- _PODANY TEKST_:
◇ ◇ ◇

Organizacje ratujące psy, koty czy konie nikogo nie dziwią. A znacie fundacje i stowarzyszenia, które pomagają egzotycznym zwierzętom? Niestety, te zwierzaki także bywają ofiarami ludzkiej bezmyślności i nieodpowiedzialności.
Fundacja Epicrates, Fundacja Pokochaj Gada oraz Stowarzyszenie Help4Herps pomagają właśnie tym zwierzętom! Nie ma statystyk, mówiących o tym, jaka jest liczba porzucanych zwierząt egzotycznych. Bartek z Fundacji Epicrates przyznaje jednak, że na pewno problem jest coraz większy. Dlaczego?
Aktywista z niepokojem przyznaje, że obecnie dostęp do egzotycznych zwierząt jest bardzo łatwy. Większość gatunków można kupić przez Internet, gdzie nikt nie sprawdza wieku nabywcy, ani warunków hodowli sprzedawcy. Nawet sklepy zoologiczne sprzedają gady, choć niewiele z nich jest wyspecjalizowanych w ich hodowli. Bartek z Fundacji Epicrates dodaje, że problem pojawia się też wtedy, kiedy sklepy same nie wiedzą, co sprzedają. Za przykład działacz podaje żółwie czerwonolice, których obecnie sprzedaż jest nielegalna. Właściciele myśleli, że kupują małe, słodkie żółwie, które mogą żyć w akwarium z rybkami, podczas gdy te dorastają do 3 kg wagi i 30 cm. I wtedy pojawia się problem, a zwierzę często ląduje na ulicy.
W ten sposób żółwie czerwonolice, frywolnie wypuszczane na „wolność”, stały się gatunkiem inwazyjnym i zagrażającym choćby polskiemu żółwiowi błotnemu. Problem jest na tyle poważny, że żółw czerwonolicy uznany został przez Grupę Specjalistów d.s. Gatunków Obcych (ISSG) Światowej Unii Ochrony Przyrody (IUCN), jako jeden ze 100 najniebezpieczniejszych obcych gatunków inwazyjnych na świecie.
Jak zatem uniknąć takich sytuacji?

◇ ◇ ◇

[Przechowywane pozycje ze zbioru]

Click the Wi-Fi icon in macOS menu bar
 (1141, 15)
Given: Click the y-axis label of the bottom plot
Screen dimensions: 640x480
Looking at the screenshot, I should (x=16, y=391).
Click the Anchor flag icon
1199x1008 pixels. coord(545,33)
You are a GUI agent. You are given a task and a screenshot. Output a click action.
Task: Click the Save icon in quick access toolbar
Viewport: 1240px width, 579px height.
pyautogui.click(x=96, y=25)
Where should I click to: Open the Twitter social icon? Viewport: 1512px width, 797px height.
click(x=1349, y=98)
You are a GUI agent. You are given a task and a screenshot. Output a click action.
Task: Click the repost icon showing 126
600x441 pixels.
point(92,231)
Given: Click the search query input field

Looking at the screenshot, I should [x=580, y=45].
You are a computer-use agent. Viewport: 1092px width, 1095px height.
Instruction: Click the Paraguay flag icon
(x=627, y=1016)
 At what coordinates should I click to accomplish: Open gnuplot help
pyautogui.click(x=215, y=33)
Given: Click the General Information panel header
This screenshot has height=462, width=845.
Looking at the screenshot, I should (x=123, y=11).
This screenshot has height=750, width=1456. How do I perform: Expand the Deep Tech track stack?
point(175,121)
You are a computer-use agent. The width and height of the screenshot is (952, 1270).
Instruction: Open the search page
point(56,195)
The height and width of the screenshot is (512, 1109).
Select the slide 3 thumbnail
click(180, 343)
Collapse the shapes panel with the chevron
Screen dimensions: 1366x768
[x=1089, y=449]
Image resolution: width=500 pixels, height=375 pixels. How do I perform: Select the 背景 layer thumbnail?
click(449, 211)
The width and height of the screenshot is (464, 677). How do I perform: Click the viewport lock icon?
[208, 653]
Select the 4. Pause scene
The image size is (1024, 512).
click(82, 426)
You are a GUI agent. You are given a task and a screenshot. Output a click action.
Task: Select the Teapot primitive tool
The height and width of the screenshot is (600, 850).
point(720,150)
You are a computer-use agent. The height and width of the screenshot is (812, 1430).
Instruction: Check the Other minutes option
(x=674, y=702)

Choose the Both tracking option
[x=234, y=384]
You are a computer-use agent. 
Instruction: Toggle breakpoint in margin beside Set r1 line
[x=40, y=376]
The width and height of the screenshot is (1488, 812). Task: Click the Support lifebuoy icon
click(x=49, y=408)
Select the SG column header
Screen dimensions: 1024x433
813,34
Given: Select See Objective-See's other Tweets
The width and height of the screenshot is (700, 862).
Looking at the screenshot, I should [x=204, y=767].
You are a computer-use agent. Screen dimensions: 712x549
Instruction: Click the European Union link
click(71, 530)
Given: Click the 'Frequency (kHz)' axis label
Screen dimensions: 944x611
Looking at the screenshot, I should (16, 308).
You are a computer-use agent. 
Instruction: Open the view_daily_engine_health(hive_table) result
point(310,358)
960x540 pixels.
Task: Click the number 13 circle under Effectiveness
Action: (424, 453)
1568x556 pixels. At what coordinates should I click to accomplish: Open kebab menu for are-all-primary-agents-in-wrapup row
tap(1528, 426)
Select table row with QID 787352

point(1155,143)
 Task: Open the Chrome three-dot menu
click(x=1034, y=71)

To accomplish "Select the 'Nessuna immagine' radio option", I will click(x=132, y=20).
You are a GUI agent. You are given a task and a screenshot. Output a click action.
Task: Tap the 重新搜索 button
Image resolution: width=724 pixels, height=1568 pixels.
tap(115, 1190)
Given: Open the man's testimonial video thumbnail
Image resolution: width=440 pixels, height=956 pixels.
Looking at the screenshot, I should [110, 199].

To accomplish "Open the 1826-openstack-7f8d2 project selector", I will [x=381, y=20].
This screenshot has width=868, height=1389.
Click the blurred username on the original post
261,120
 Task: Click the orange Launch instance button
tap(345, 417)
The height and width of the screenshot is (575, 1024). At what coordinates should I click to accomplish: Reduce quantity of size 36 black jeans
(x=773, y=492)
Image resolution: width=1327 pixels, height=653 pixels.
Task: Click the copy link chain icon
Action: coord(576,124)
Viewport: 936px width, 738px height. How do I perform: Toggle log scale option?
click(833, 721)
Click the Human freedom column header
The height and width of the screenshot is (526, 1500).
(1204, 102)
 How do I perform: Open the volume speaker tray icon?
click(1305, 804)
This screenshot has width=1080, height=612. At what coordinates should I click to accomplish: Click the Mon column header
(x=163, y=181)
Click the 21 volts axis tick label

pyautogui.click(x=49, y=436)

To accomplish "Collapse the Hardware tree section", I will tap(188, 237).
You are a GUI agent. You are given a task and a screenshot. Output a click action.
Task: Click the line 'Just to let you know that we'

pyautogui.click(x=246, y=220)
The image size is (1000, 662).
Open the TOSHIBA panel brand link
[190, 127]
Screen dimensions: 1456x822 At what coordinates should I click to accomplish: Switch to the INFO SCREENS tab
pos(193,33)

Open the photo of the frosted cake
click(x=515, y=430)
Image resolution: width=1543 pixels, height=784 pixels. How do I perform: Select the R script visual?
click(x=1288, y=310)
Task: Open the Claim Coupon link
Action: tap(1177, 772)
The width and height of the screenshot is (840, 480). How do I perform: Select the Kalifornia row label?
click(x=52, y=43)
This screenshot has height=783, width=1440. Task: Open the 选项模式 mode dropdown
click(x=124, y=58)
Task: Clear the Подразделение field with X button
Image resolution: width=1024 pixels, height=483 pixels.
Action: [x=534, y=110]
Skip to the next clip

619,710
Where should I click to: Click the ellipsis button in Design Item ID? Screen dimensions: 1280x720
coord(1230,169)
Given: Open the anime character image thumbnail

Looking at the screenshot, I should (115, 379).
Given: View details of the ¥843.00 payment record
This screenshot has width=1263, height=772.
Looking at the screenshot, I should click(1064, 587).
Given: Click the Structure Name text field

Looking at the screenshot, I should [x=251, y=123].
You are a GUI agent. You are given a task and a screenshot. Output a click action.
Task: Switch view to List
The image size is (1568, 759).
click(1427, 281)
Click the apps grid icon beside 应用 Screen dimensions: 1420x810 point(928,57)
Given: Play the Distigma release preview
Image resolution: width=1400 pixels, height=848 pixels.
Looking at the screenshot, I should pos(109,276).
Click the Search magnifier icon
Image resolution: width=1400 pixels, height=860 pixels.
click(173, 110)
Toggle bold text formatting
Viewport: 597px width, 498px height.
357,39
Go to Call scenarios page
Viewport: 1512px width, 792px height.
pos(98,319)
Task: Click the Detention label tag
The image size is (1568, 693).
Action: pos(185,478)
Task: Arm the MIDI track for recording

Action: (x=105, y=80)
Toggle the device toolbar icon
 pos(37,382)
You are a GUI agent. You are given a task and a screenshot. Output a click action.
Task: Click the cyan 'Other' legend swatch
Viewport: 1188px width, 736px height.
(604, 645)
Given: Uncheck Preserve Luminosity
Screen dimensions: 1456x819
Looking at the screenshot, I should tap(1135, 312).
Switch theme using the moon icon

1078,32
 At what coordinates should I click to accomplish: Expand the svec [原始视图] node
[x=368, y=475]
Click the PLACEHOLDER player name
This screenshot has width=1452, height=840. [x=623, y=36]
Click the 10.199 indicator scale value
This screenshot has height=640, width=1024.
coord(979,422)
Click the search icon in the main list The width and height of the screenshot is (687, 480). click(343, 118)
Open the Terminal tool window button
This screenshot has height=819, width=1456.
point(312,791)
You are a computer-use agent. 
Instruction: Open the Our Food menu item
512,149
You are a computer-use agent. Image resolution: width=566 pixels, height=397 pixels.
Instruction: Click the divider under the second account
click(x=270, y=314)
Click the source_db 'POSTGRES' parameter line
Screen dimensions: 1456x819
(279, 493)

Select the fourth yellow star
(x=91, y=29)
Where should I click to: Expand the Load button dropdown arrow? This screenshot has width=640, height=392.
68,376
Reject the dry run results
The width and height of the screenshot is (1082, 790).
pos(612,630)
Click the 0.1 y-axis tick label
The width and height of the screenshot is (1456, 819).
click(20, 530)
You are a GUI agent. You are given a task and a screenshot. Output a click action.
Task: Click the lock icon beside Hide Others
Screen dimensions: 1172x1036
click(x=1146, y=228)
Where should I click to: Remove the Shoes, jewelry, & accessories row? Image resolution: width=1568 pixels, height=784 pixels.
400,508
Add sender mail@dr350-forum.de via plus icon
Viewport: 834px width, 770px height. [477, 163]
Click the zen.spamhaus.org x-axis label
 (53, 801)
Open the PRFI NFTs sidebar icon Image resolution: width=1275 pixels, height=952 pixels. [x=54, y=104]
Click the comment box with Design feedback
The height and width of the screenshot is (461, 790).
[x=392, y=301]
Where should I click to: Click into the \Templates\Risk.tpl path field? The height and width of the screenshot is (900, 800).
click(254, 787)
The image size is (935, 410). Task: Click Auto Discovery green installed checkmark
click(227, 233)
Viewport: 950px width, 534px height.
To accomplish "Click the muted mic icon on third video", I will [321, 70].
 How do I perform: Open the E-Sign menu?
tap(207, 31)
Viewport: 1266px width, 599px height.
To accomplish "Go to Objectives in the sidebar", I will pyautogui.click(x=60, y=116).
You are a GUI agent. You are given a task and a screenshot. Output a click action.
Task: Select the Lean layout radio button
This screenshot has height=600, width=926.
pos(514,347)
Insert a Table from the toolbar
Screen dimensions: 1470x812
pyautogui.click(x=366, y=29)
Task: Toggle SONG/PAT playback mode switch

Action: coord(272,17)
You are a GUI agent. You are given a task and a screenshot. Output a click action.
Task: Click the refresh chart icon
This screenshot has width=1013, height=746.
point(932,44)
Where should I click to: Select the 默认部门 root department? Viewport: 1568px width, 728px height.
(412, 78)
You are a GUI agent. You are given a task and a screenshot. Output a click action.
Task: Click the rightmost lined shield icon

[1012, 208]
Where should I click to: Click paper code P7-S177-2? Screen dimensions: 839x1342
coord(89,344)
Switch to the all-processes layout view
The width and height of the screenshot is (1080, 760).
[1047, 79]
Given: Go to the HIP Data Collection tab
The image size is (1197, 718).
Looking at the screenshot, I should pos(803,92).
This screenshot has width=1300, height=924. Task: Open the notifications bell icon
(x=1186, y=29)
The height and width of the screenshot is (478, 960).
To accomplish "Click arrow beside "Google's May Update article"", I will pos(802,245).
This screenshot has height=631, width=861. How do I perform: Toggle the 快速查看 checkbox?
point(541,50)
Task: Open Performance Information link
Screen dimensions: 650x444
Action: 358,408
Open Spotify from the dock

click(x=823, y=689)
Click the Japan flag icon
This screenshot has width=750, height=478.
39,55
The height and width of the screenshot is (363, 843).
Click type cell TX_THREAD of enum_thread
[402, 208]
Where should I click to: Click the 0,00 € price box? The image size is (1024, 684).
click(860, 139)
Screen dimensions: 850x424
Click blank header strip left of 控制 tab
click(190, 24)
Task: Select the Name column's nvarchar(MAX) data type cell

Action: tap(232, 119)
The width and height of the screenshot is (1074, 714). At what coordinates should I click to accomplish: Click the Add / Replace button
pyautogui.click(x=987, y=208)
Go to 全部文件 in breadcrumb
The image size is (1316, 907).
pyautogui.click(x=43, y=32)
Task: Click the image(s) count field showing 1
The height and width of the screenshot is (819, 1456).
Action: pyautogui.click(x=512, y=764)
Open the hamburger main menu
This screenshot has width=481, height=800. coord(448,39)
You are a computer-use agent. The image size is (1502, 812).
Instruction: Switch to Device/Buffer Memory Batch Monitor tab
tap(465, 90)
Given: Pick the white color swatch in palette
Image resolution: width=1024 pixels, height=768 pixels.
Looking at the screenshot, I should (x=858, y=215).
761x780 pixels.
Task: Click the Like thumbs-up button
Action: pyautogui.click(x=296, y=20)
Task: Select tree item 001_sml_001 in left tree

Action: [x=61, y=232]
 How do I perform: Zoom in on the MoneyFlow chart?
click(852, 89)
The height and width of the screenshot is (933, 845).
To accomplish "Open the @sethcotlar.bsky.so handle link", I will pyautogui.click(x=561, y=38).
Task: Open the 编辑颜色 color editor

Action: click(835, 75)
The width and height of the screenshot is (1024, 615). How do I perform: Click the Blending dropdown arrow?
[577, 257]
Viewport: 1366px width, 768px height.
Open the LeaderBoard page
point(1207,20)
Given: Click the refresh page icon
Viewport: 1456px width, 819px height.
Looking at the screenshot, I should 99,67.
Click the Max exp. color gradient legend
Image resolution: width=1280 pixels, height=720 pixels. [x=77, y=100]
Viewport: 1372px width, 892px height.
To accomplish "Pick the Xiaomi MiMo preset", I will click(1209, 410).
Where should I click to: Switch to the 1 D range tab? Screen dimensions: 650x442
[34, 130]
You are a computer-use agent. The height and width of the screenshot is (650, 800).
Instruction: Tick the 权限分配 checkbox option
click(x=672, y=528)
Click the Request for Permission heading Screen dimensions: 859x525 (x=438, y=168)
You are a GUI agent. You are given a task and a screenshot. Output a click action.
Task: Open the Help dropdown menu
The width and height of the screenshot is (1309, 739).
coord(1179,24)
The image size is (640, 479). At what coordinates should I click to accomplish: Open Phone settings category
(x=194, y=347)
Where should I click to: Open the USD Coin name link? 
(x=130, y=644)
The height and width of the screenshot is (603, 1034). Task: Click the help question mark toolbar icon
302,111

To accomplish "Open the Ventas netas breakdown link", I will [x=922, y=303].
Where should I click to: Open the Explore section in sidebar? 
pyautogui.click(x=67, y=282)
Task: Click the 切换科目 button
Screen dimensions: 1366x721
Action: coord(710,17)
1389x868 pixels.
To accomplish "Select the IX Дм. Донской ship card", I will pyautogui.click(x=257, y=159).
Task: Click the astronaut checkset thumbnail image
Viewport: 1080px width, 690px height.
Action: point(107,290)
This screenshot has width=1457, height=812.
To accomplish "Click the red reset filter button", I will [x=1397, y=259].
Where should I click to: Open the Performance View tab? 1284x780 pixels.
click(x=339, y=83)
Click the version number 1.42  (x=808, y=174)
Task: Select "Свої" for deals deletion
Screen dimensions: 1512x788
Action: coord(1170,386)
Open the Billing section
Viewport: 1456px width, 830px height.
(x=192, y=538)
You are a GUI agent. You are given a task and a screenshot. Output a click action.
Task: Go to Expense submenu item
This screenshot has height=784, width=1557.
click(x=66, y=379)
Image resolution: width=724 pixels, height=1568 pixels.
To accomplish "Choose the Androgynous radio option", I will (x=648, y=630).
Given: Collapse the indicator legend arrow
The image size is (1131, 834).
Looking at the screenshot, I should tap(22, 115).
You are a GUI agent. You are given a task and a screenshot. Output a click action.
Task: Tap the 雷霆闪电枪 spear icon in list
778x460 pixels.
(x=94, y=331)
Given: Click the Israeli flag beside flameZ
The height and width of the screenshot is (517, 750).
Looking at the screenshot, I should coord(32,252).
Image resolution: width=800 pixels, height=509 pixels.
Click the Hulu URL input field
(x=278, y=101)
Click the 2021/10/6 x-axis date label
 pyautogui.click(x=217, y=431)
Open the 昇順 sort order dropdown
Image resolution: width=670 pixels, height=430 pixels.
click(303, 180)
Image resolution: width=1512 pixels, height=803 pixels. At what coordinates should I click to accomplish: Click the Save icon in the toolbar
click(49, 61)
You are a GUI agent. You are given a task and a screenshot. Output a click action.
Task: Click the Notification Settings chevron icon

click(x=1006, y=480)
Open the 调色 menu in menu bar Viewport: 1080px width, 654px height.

◇ ◇ ◇

- _KRÓTKIE ZADANIE_: Przytocz bez zmian fragment tekstu o porzucanych zwierzętach egzotycznych między "Organizacje ratujące psy, koty" a "coraz większy. Dlaczego?", łącznie z tymi słowami. Opieraj się wyłącznie na podanym tekście.

- _ROZWIĄZANIE ZADANIA_:
Organizacje ratujące psy, koty czy konie nikogo nie dziwią. A znacie fundacje i stowarzyszenia, które pomagają egzotycznym zwierzętom? Niestety, te zwierzaki także bywają ofiarami ludzkiej bezmyślności i nieodpowiedzialności.
Fundacja Epicrates, Fundacja Pokochaj Gada oraz Stowarzyszenie Help4Herps pomagają właśnie tym zwierzętom! Nie ma statystyk, mówiących o tym, jaka jest liczba porzucanych zwierząt egzotycznych. Bartek z Fundacji Epicrates przyznaje jednak, że na pewno problem jest coraz większy. Dlaczego?